Considerations for Physical Database Design
This section outlines several considerations for physical database design as it relates to logical design and architecture decisions. For more about best practices for partitioning with SQL Server, see the partitioning section of Chapter 4.
Capacity Planning and Designing for Change
Initial capacity planning is required for every data warehouse and includes estimates for initial data size and data growth. In addition, physical designs need to be implemented so that new disks and servers can be added without affecting systems already in production.
Templates in Physical Design
The process of deploying the physical database architecture can be simplified by establishing templates. These templates are deployed to a new database with predefined architecture for filegroups and files. However, these patterns need to be adjusted for special cases—for example, when complexity and size of data in the fact tables requires multiple files for more efficient partitioning.
Some of the recommended practices for using templates in database architecture include maintaining scripts for template databases, including all relevant CREATE statements. These scripts are modified based on naming standards used in a particular data warehouse implementation and are executed to create new database objects.
Partitioning is a valuable technique for very large tables within the data warehouse. Partitioning creates smaller clusters of data, which enables maintenance operations to be applied on a partition-by-partition basis. Partitioning also enables minimum latency because source data is continuously loaded into a passive partition, which gets switched with active partitions on set schedules.

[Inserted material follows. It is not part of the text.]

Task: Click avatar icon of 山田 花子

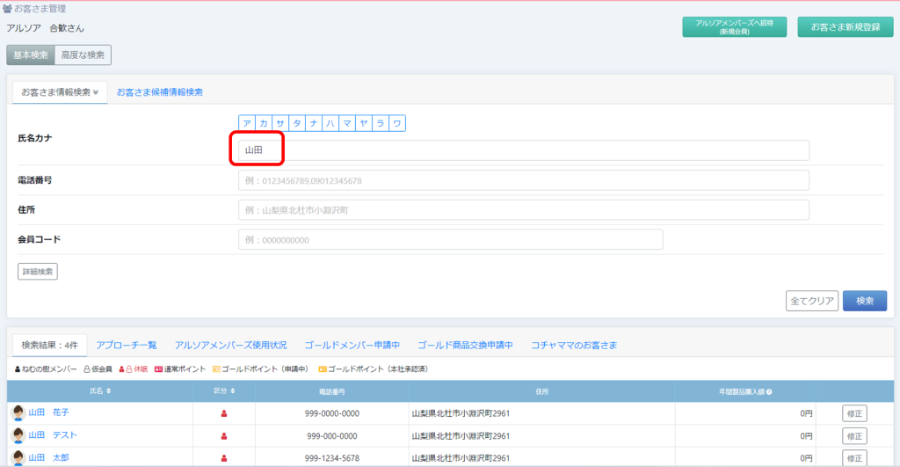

In physical design, typically for purposes of producing proof-of-concept models, the partitioning strategy is implemented after business rules, entity relationships, and attribute and measure definitions are established.
Partitioning is a key tool employed by both DBAs and database developers when working with very large tables and is covered in more detail in Chapters 4 and 5.
Striping is associated with the type of RAID levels implemented as a part of the data warehouse architecture. RAID levels 0, 1, 5, and 10 are typically implemented with SQL Server. This is an important aspect of database architecture because striping improves read performance by spreading operations across disks. The following SQL Server Customer Advisory Team (SQLCAT) article contains more information about SQL Server striping and RAID levels for SQL Server:
Storage Top 10 Best Practices
Data compression can help reduce the size of the database as well as improve the performance of I/O-intensive workloads. However, CPU cycles are required on the database server to compress and decompress the data while data is exchanged with the application.
SQL Server provides two levels of data compression: row compression and page compression.
Row compression helps store data more efficiently in a row by storing fixed-length data types in variable-length storage format. A compressed row uses 4 bits per compressed column to store the length of the data in the column. NULL and 0 values across all data types take no additional space other than these 4 bits.
Page compression is a superset of row compression. In addition to storing data efficiently inside a row, page compression optimizes storage of multiple rows in a page by minimizing data redundancy.
It is important to estimate space savings and apply compression only to those tables and indexes that will yield reduced I/O and memory consumption due to the reduced size. The sp_estimate_data_compression_savings stored procedure can be used for SQL Server 2008 R2 databases.
Data compression for SQL Server is explained in detail in the SQLCAT article Data Compression: Strategy, Capacity Planning and Best Practices.